Crockett, who has taught art history at Whitman since 1992, is planning a major project to produce a new text on European and American modern art from the 1880s to the 1930s in collaboration with several colleagues. His contribution will deal with visual culture in Germany during the Weimar Republic.
What is literacy in an age of electronic media?
What does it mean to be literate in an age of electronic media? That question is explored in two recent books coedited by Whitman assistant professor of education Ann Watts Pailliotet.
Intermediality: The Teachers' Handbook of Critical Media Literacy stresses the importance of teaching critical thinking, critical reading, and critical viewing skills across the curriculum. The growing proliferation of electronic and other popular media and the complexity of students' interaction with those media "underscore now, more than ever," the need for such skills, according to Pailliotet and her coeditor Ladislaus Semali of Pennsylvania State University. The book emphasizes the possibilities of working with media texts to address questions adapted from linguists and literary educators.
Published in December 1998 by JAI Press/Ablex Publishing Corp., Intermediality has received positive reviews from leading media literacy educators in American and Canadian journals.
Pailliotet's newest book is Reconceptualizing Literacy in the Media Age, which she coedited with Peter Mosenthal of Syracuse University. The book, due out this winter from JAI/Ablex, "brings together an international, interdisciplinary set of experts on media literacy who address myriad issues of theory practice and policy," Pailliotet said.
Technology in the schools: risks and promises
A new book, Watch It: The Risks and Promises of Information Technologies in Education, examines several critical issues involving new technologies in the classroom. Whitman associate professor of education Thomas Callister and Nicholas Burbules of the University of Illinois at Urbana-Champaign are coauthors of the book, published in December 1999
by Perseus.
Already central to many aspects of our lives, information technology "is rapidly becoming an integral part of teaching and learning," the authors note. In Watch It they explore such issues as access, credibility, new approaches to reading and writing, the glut of information, privacy, censorship, commercialization, and globalization.
The book "argues that technology is not a neutral means to our ends, but a social reality that forms our environment," writes reviewer Andrew Feenberg. The authors "challenge the education community to think more deeply about how inhabiting the new environment shaped by the Internet will change educational methods and aims."
Callister is chair of the education department and a Garrett Fellow at Whitman. He and Burbules, a professor of educational policy studies, have published numerous articles, together and separately, on education and technology issues.

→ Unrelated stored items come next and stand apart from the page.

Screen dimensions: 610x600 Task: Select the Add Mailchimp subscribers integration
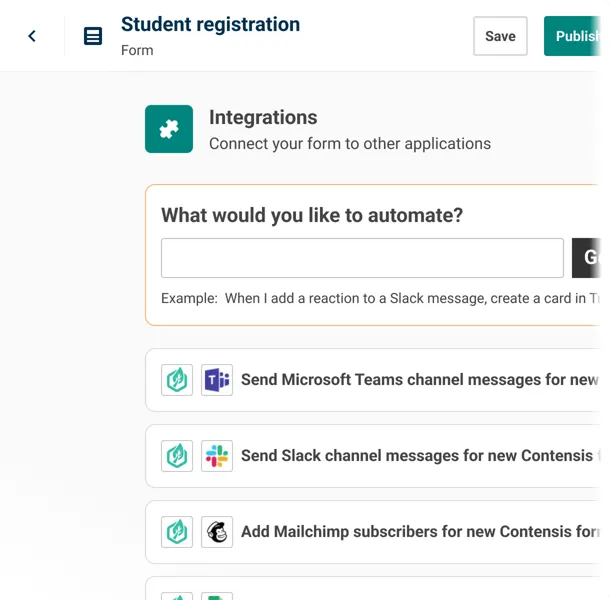tap(420, 532)
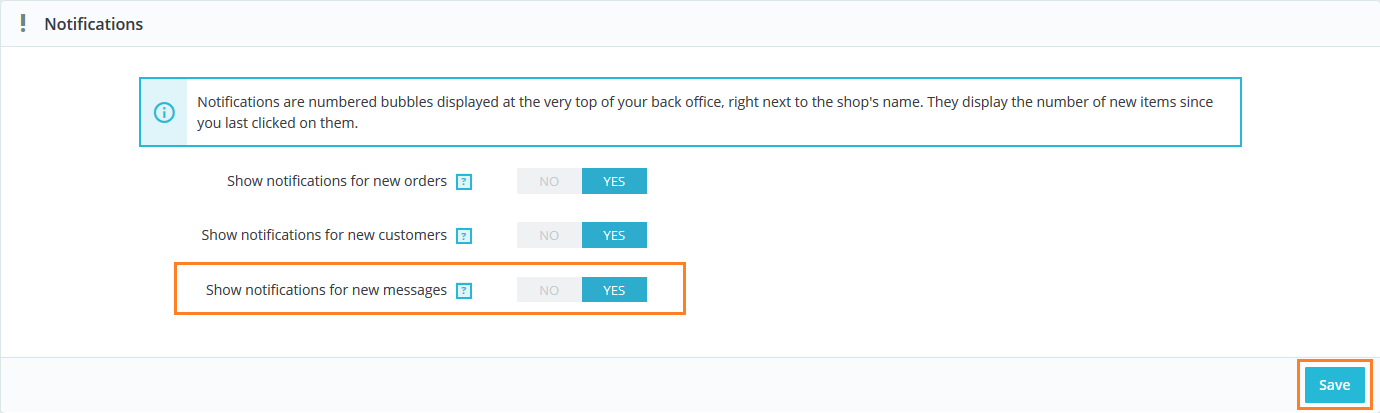The image size is (1380, 413).
Task: Click "Show notifications for new customers" label
Action: pos(324,235)
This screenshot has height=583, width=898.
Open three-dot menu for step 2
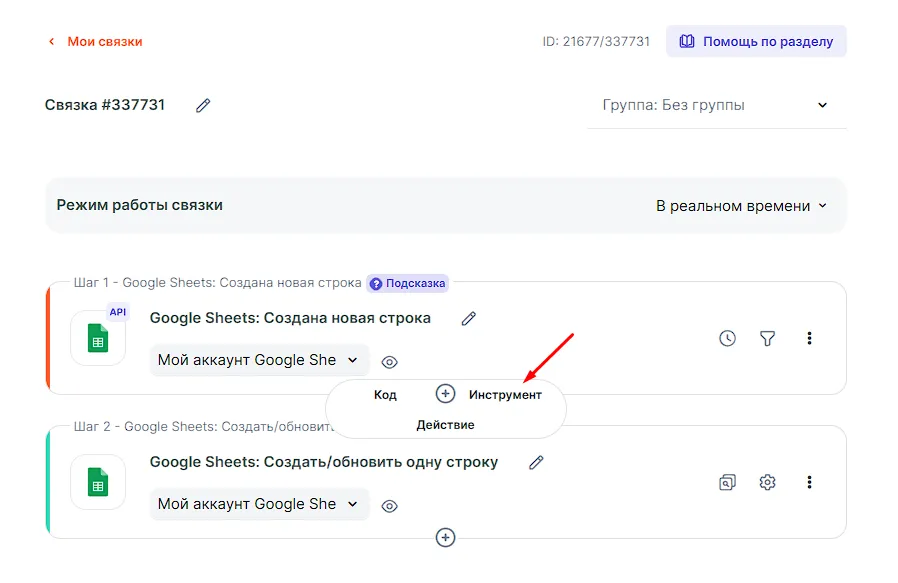809,483
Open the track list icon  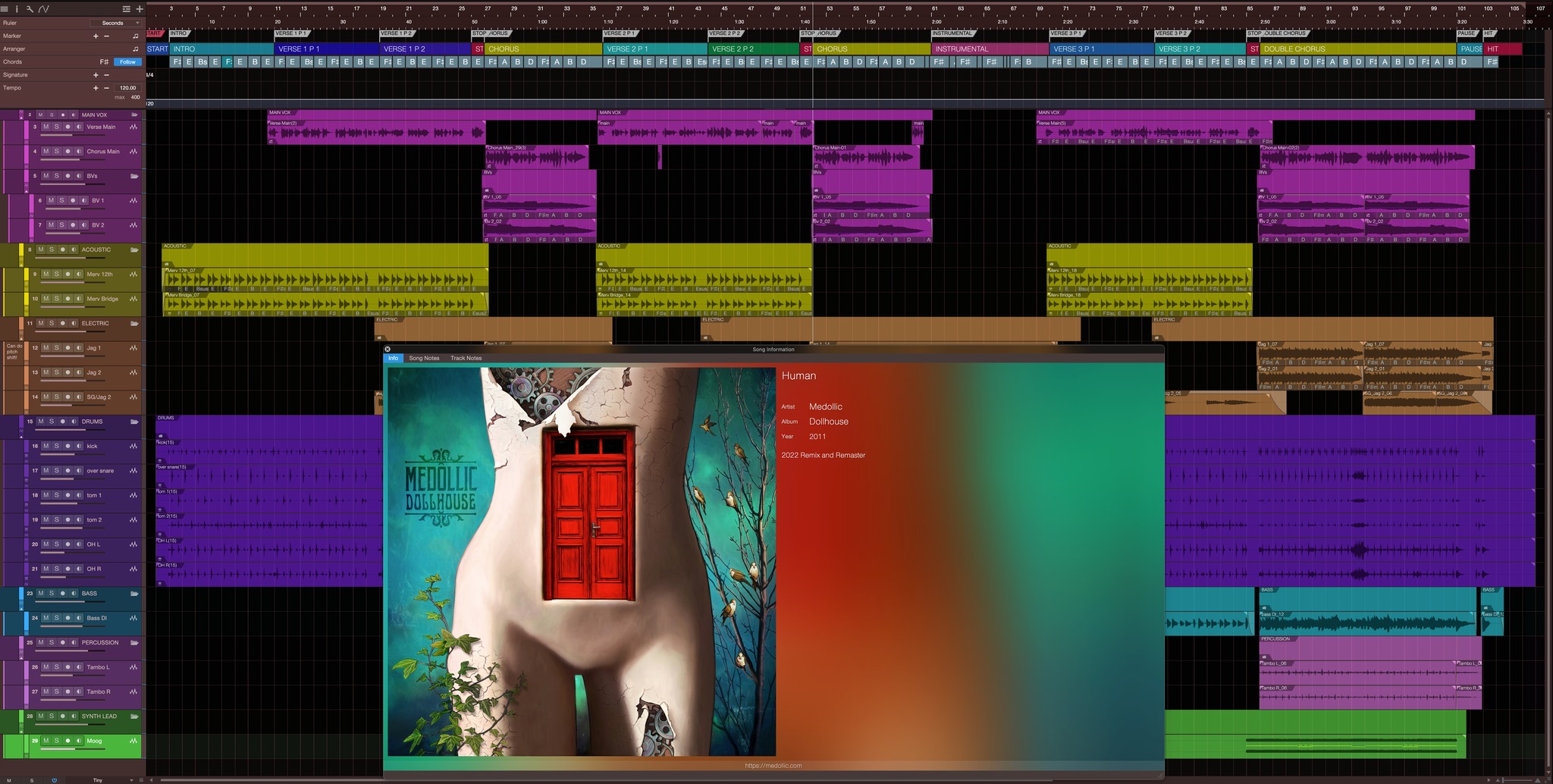click(127, 9)
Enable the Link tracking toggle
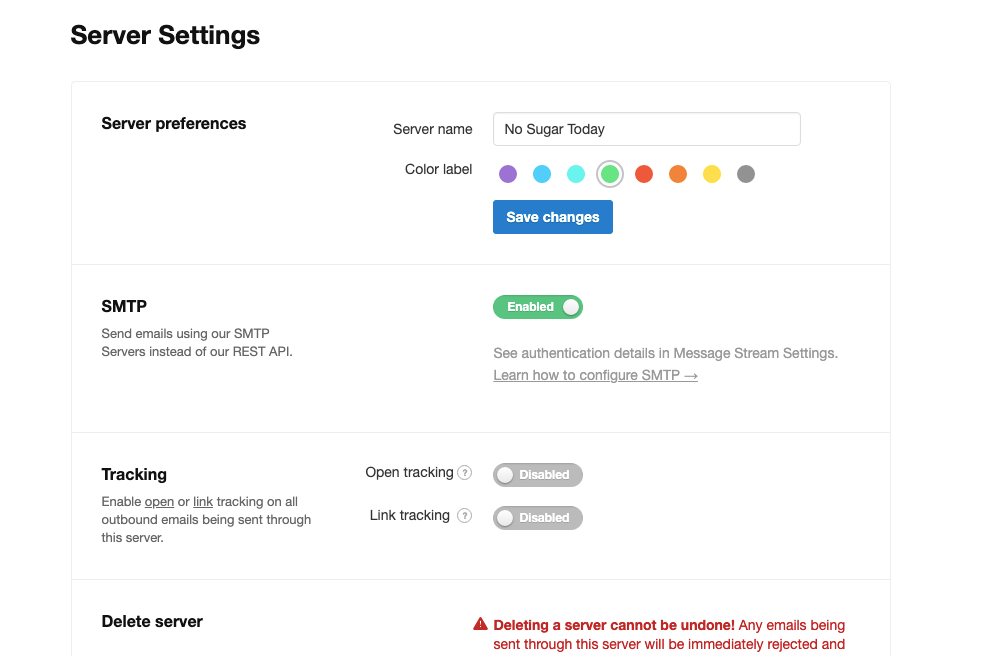The height and width of the screenshot is (656, 988). [x=537, y=518]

For children, a story of the Jubilee Singers
A Band of Angels: A Story of the Jubilee Singers, a children's picture book by Deborah Hopkinson, lecturer of education at Whitman, was named one of the best books of 1999 by Publisher's Weekly. In the book, a Simon & Schuster/Anne Schwarz publication, Hopkinson and illustrator Raul Colon tell the story of the Jubilee Singers — how in 1871 they toured America and Europe to raise money for Fish School (now Fisk University) and preserved such spirituals as "Go Down Moses" and "Many Thousand Gone." According to Publisher's Weekly, Hopkinson's "lilting text interweaves subtle details about racial tensions after the Civil War while emphasizing the importance of education and of being true to oneself."
Hopkinson, who is director of development administrative services at the College, also is the author of Birdie's Lighthouse, a 1997 Junior Library Guild selection, Sweet Clara and the Freedom Quilt, winner of the 1994 International Reading Association Award, and the recently published Maria's Comet.